### SET PROBLEM
Write out each of the rows below word for word, leaving out the pictures.

-------- RECORDS TO PROCESS

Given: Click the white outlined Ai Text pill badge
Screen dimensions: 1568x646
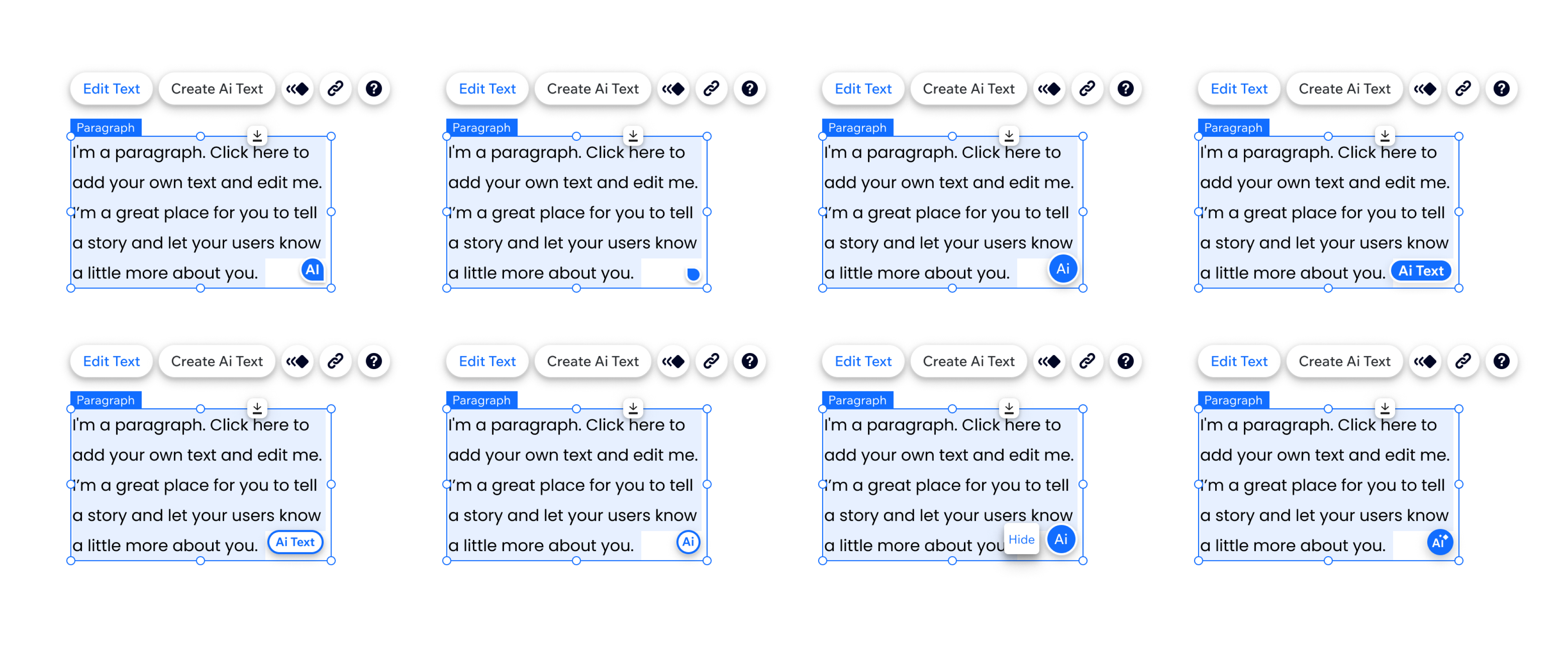Looking at the screenshot, I should [295, 542].
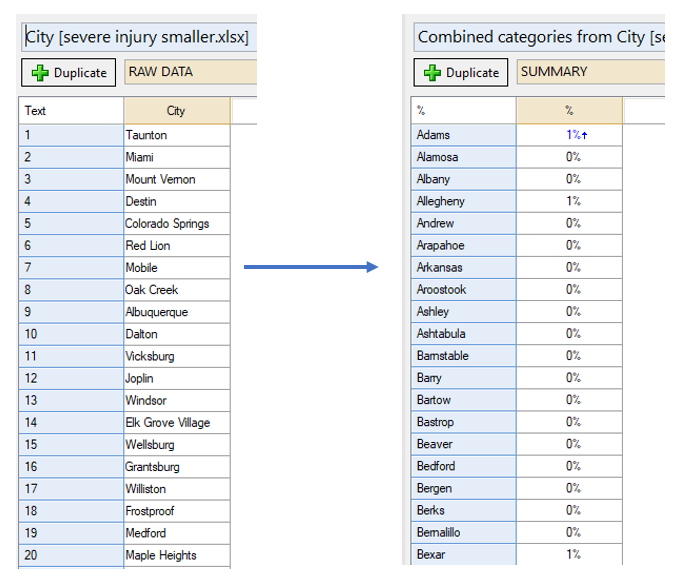
Task: Click the blue 1% value with arrow for Adams
Action: (576, 135)
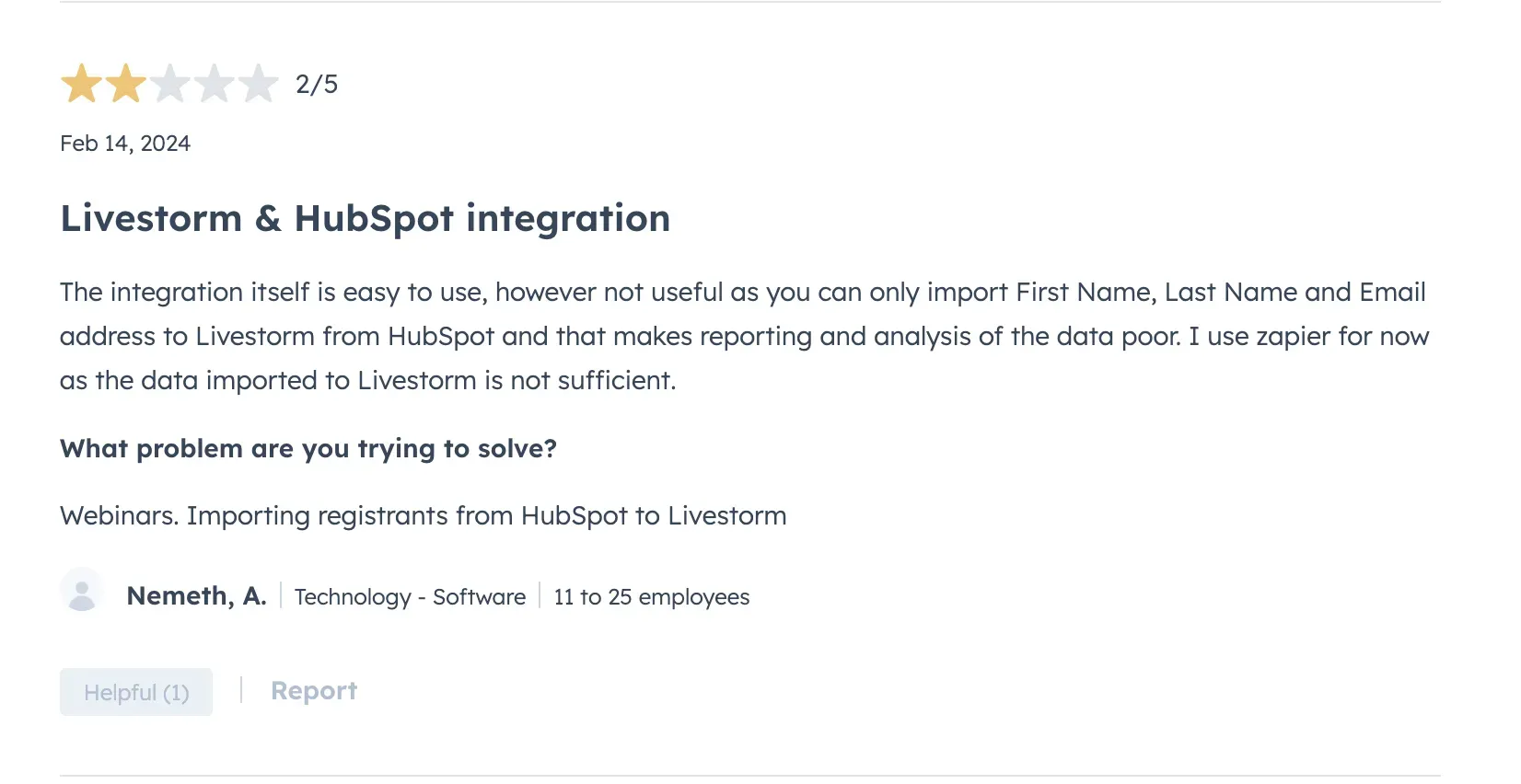
Task: Open Nemeth, A. reviewer profile
Action: [x=195, y=595]
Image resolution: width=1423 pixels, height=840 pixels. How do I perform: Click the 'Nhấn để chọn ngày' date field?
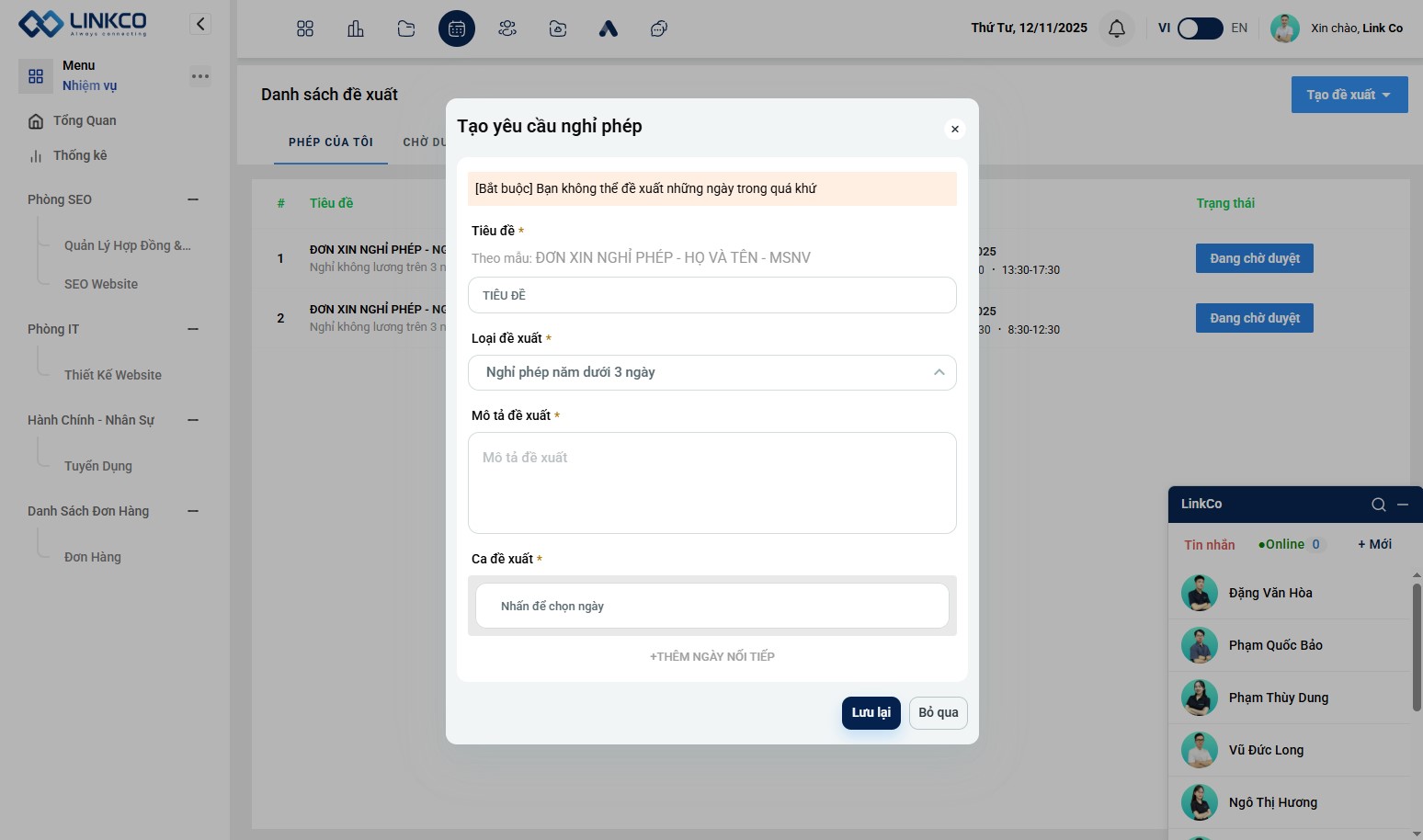(712, 607)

----------------

### OUTPUT OF THE EXERCISE
Given: Click the white outlined Ai Text pill badge
Screen dimensions: 1568x646
Looking at the screenshot, I should [295, 542].
Task: Click the blue 1% value with arrow for Adams
Action: (576, 135)
Task: Open Nemeth, A. reviewer profile
Action: [x=195, y=595]
Image resolution: width=1423 pixels, height=840 pixels. How do I perform: Click the 'Nhấn để chọn ngày' date field?
(712, 607)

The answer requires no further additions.